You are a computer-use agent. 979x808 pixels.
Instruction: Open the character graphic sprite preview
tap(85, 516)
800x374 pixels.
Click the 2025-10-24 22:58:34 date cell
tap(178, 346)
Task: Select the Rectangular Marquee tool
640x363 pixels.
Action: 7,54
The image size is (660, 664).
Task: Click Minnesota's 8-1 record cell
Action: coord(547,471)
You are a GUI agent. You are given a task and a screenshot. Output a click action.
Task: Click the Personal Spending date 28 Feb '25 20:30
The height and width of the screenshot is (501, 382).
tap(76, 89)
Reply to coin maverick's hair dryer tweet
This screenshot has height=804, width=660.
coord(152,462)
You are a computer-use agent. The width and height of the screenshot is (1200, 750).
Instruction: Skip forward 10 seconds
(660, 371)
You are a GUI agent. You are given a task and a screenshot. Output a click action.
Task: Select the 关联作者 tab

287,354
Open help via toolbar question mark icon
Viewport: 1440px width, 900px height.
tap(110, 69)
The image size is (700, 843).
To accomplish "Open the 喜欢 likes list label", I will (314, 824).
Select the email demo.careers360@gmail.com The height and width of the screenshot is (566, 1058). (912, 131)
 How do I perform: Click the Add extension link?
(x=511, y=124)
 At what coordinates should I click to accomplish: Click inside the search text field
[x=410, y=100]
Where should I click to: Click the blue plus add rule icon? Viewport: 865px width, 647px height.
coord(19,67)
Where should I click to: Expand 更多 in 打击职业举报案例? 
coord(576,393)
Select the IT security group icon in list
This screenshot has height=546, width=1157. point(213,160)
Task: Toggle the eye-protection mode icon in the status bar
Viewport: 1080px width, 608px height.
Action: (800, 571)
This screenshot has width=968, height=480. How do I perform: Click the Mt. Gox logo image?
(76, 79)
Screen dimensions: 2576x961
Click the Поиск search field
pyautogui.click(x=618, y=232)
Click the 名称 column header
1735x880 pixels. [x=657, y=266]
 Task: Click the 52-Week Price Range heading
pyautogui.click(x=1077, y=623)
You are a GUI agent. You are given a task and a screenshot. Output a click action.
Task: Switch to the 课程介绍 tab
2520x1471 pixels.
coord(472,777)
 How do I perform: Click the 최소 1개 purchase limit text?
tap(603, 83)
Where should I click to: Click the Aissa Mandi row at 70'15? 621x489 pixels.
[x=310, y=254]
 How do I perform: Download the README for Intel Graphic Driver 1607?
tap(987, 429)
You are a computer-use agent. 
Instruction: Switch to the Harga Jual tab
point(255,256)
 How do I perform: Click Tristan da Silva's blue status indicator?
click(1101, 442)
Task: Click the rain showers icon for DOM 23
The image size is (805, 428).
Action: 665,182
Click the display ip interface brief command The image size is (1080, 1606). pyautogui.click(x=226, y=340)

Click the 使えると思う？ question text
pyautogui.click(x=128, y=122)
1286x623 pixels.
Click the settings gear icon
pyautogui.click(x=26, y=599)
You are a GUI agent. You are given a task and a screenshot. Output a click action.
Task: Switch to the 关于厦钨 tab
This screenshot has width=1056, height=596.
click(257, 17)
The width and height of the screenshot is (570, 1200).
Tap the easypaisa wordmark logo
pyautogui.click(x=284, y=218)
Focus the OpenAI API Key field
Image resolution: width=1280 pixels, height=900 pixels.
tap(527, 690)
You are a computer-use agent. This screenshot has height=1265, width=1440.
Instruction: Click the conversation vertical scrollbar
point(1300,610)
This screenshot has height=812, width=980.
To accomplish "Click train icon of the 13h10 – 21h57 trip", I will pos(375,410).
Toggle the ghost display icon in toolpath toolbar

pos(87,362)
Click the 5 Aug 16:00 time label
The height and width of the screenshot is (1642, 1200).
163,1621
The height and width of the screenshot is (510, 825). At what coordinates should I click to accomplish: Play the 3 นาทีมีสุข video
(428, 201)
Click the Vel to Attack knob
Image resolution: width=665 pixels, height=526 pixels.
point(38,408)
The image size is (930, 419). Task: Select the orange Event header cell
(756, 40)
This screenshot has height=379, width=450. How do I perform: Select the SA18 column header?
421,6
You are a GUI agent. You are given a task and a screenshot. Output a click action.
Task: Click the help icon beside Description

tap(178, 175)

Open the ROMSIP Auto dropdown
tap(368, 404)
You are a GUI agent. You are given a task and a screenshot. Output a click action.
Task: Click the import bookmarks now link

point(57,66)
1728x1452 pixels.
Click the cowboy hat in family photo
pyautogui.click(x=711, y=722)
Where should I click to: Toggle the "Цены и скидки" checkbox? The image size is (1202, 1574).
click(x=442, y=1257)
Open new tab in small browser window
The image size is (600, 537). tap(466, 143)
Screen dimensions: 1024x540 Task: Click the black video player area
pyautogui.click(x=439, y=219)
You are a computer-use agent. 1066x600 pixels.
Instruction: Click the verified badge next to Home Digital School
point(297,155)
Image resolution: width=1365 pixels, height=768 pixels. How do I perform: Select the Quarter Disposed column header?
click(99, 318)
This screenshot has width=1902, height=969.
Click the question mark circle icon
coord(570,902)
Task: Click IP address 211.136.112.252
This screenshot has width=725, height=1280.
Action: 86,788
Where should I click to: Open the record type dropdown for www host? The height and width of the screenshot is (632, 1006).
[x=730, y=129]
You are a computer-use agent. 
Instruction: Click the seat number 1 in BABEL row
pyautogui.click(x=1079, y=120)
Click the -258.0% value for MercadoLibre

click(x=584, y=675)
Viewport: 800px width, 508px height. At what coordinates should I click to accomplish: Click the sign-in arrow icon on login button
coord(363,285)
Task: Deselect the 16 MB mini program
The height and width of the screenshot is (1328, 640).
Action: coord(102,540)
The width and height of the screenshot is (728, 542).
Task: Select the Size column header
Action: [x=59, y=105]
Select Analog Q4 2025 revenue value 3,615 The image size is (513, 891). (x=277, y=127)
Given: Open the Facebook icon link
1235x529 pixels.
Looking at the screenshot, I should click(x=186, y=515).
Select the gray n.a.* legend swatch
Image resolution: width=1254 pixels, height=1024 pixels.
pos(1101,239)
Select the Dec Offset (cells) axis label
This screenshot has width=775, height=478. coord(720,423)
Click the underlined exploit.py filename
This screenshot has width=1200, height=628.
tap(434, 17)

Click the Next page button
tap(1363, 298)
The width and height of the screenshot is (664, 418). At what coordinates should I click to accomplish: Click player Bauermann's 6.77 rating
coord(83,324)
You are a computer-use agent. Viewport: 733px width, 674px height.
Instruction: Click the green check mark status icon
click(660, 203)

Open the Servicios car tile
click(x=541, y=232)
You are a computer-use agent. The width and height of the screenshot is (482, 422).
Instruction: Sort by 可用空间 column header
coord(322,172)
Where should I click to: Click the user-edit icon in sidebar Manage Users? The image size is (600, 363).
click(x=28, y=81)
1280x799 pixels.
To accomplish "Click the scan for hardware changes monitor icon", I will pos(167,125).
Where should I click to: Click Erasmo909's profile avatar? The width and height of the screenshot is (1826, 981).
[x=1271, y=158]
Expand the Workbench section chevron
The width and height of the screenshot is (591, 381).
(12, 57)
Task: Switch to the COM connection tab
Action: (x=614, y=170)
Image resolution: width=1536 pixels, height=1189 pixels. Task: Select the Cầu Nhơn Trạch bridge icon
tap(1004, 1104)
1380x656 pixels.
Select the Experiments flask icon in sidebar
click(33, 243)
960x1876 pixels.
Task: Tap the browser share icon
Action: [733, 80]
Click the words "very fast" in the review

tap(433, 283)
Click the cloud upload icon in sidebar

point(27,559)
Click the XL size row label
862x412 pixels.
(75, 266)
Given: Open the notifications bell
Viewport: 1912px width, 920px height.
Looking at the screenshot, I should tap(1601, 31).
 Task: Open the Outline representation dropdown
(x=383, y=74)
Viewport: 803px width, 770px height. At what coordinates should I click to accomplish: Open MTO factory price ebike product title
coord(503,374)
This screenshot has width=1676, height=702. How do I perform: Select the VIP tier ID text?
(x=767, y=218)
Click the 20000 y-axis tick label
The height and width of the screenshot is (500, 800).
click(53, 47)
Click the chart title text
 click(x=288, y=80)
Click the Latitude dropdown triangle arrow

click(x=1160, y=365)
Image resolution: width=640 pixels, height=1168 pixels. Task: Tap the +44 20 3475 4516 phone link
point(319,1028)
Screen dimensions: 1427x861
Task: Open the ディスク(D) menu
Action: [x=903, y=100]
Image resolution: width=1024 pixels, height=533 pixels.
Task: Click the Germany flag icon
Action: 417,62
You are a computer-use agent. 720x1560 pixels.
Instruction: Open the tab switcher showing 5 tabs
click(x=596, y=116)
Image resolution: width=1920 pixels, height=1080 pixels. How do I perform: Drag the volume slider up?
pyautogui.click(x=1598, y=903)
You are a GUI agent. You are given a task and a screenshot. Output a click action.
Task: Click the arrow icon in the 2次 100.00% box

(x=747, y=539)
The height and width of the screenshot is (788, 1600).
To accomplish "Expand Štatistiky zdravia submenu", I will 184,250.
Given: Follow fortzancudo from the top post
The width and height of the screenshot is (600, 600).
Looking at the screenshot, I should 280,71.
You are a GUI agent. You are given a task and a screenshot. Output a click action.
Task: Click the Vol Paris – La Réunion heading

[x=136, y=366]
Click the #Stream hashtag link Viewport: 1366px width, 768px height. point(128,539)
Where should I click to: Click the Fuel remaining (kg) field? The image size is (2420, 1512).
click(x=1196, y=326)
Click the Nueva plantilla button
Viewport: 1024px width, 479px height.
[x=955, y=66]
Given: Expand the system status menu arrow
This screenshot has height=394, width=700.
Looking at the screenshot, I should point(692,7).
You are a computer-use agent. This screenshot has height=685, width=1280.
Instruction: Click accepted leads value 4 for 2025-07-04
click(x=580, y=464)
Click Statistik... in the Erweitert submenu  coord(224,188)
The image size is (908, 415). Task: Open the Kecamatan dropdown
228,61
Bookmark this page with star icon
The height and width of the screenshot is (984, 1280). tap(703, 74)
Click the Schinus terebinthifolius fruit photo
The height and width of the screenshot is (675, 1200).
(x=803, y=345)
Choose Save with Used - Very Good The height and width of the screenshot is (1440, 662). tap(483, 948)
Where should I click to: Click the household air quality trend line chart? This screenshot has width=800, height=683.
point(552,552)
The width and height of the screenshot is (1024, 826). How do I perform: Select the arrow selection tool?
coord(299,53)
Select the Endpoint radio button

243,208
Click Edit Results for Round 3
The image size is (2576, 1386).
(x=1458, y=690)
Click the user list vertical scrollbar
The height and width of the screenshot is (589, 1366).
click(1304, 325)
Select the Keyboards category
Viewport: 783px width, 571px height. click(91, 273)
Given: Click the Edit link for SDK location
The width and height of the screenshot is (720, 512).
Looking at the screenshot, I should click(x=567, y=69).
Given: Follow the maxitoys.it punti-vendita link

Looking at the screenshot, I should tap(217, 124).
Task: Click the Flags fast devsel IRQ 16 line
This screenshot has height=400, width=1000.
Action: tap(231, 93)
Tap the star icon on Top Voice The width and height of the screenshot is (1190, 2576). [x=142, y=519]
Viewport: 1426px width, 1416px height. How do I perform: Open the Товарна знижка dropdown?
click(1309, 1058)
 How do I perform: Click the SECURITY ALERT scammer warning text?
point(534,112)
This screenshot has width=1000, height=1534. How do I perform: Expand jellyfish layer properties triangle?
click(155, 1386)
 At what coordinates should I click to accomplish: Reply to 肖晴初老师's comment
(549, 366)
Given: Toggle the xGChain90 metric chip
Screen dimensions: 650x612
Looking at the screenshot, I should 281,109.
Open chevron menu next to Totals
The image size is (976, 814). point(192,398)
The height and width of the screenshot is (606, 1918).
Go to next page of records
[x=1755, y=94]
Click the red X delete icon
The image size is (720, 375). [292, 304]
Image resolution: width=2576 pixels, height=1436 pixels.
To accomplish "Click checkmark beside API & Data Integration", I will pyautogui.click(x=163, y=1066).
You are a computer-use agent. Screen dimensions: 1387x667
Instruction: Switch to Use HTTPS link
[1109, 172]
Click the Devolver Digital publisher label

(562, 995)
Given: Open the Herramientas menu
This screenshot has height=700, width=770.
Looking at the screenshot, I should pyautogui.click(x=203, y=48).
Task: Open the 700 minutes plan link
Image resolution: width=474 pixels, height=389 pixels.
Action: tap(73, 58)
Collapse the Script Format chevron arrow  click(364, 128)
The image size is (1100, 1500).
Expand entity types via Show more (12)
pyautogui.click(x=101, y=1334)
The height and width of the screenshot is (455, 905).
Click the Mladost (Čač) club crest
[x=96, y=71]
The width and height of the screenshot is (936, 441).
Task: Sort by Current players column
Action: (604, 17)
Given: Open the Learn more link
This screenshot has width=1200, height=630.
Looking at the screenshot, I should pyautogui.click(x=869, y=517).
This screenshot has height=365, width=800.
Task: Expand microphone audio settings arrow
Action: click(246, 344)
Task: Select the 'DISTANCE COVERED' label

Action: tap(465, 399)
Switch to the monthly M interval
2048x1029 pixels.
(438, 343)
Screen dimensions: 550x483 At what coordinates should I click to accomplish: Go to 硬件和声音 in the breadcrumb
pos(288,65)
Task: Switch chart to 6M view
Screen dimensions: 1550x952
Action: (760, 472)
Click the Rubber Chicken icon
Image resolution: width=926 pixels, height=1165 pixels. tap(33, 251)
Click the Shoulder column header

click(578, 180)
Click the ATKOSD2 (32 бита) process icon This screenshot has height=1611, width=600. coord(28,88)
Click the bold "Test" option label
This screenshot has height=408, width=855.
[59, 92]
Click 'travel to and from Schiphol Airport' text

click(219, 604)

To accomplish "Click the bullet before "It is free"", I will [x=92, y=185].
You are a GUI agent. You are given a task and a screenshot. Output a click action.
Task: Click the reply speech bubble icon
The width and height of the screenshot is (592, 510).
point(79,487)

■ Exercise instructions
Out of the data above, give again only the lines starting at the one holding "Screen dimensions: 1024x540" and ending at the one holding "This screenshot has width=1902, height=969.", unchanged.

■ Answer for this exercise
Screen dimensions: 1024x540 Task: Click the black video player area
pyautogui.click(x=439, y=219)
You are a computer-use agent. 1066x600 pixels.
Instruction: Click the verified badge next to Home Digital School
point(297,155)
Image resolution: width=1365 pixels, height=768 pixels. How do I perform: Select the Quarter Disposed column header?
click(99, 318)
This screenshot has width=1902, height=969.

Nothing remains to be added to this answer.